Vannacci presenta il conto dei diritti (lespresso.it)
0Futuro Nazionale ha pubblicato nuovi capitoli della propria base programmatica: l’aborto viene negato come diritto, si propone l’abrogazione delle unioni civili, il divieto per i minori di trattamenti di transizione di genere configurato come “reato universale” e una fascia televisiva protetta dalle 6 alle 23 contro contenuti definiti “omosessualisti”.
Non è una provocazione estemporanea: è un programma di governo. La differenza conta perché costringe il centrodestra a uscire dalla comoda ambiguità con cui considera Vannacci troppo estremo per essere rivendicato e troppo utile per essere escluso. Qui non si discute più del tono del generale, ma di quali libertà esistenti una futura maggioranza sarebbe disposta a cancellare.
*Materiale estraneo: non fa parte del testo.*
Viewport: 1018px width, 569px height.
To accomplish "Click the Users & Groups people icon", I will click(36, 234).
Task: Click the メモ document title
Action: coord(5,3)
La strategia è semplice: trasformare cittadini reali in minacce culturali e poi vendere la restrizione dei loro diritti come protezione della famiglia. Funziona finché il dibattito resta sul terreno degli slogan. La domanda politica, invece, è concreta: Meloni, Salvini e Tajani considerano queste proposte incompatibili con la coalizione oppure soltanto negoziabili dopo il voto?